Dao reveals that achieving high efficiency in memory-intensive kernels is not an elusive "secret" but rather depends on precise handling of key details. He emphasizes that understanding the thread and memory hierarchy structures of modern accelerators is crucial. As GPU performance optimization continues to evolve, developers can now significantly boost performance in a more user-friendly environment using CuTe-DSL, a Python-based domain-specific language.

This breakthrough has quickly garnered attention from industry experts. Vijay, a senior architect at NVIDIA's CUTLASS team, praised the development and highlighted how CuTe-DSL's design enables experts like Dao to efficiently run GPUs. He also hinted at more exciting announcements in this area later this year. Horace He, a member of the PyTorch team, expressed considerable interest in the innovation, particularly noting its significant advantages for processing long sequences.

To benefit more developers, the authors of QuACK have written a comprehensive tutorial outlining the specific steps and code needed for implementation. The article emphasizes that achieving efficient operation during GPU model training and inference requires optimizing both compute-intensive and memory-intensive kernels.

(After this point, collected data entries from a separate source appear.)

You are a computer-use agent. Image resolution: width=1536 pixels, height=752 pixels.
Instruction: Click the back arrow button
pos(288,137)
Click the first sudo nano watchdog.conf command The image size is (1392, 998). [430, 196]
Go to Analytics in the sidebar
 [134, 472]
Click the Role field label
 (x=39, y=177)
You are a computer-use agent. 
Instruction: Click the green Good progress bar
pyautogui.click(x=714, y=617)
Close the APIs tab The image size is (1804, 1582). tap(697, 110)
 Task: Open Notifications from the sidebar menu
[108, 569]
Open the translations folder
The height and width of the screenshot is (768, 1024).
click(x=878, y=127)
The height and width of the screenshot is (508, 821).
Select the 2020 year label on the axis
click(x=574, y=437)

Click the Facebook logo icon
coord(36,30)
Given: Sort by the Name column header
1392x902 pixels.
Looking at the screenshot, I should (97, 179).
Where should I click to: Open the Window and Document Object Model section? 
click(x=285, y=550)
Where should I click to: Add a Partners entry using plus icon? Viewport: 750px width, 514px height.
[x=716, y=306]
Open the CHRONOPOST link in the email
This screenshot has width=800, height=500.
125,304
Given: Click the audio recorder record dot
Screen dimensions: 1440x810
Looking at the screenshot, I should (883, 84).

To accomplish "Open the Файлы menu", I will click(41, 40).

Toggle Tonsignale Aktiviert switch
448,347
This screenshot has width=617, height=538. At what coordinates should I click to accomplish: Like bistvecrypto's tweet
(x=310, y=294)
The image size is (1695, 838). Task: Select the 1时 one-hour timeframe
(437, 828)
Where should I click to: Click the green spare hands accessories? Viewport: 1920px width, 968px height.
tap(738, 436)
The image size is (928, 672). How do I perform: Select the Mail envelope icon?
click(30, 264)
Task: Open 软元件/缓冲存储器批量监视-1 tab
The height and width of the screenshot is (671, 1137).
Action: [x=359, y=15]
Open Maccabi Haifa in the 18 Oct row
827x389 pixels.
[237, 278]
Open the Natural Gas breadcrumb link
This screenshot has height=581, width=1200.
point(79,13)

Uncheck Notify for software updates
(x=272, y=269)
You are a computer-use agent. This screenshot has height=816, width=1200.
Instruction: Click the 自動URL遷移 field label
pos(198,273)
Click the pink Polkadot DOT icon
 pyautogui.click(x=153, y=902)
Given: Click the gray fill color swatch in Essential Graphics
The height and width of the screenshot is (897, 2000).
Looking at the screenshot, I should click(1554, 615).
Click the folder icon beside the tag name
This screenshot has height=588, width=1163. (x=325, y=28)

While optimizations for matrix multiplication and attention mechanisms have already matured, this study focuses on memory-intensive kernels.

The authors explain that memory-intensive kernels have lower arithmetic intensity, making their throughput more dependent on the amount of data transferred per second. By cleverly leveraging the GPU's memory hierarchy and hardware features, the authors have successfully boosted the performance of memory-intensive kernels to near "light-speed" levels.